The RBI delivered a three-pronged surprise with a higher than anticipated 50 bps cut in the repo rate, shift in the monetary policy stance back to ‘neutral’, and a 100 bps reduction in CRR.
Download ReportQuantEco Research || RBI Policy - A tale of three surprises
The RBI today delivered a three-pronged surprise with a higher than anticipated 50 bps cut in the repo rate, shift in the monetary policy stance back to ‘neutral’, and a 100 bps reduction in the cash reserve requirement.

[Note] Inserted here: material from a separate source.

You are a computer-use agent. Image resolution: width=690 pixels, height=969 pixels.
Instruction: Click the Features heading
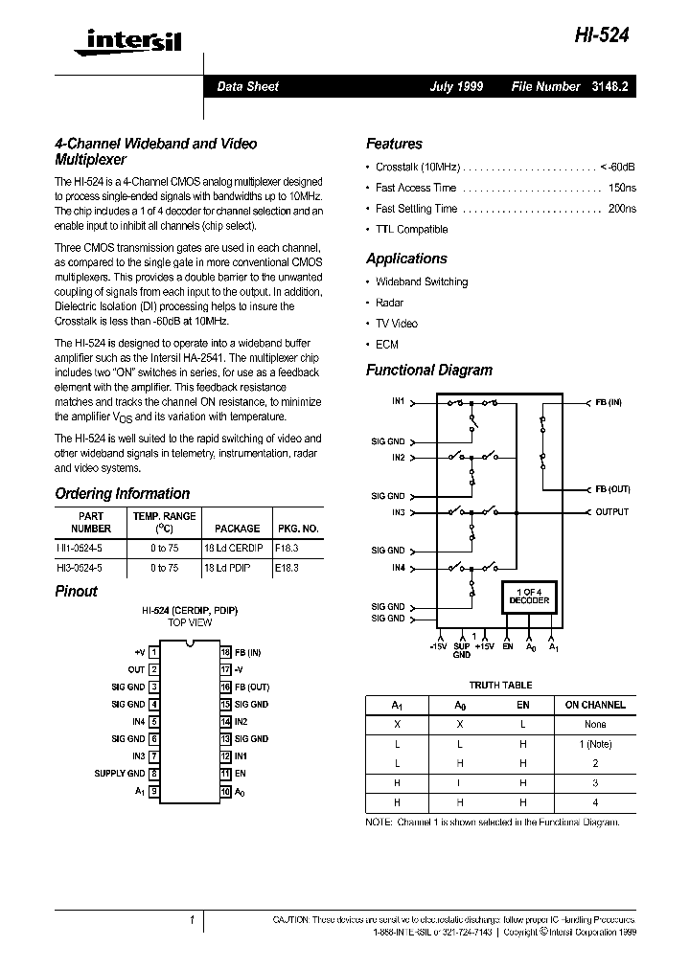pyautogui.click(x=394, y=144)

These announcements came on the back of an unchanged FY26 GDP growth forecast of 6.5% and a 30 bps downward revision to the FY26 CPI inflation forecast to 3.7%. The aggressive monetary and liquidity easing announcements should be perceived as front-loading of policy accommodation. Under the current macroeconomic environment along with near term extrapolations, the central bank would henceforth remain watchful of upside and downside risks, while maintaining a neutral posture. Barring unanticipated external shocks, we believe the MPC is now likely to get into a prolonged pause with repo rate maintained at 5.50% through FY26. For bonds, the impact of today’s policy announcements is likely to be neutral with shift in stance balancing the aggressive rate cut, while the CRR cut obviating the need for OMO support. As such, we retain our 10Y g-sec yield call of 6.00% - however, we now believe that it could get realized earlier during Q2-Q3 FY26. Thereafter, the 10Y g-sec yield is likely to see a modest drift upwards towards 6.20% by end FY26 as market participants start positioning for a moderate uptick in inflation in FY27.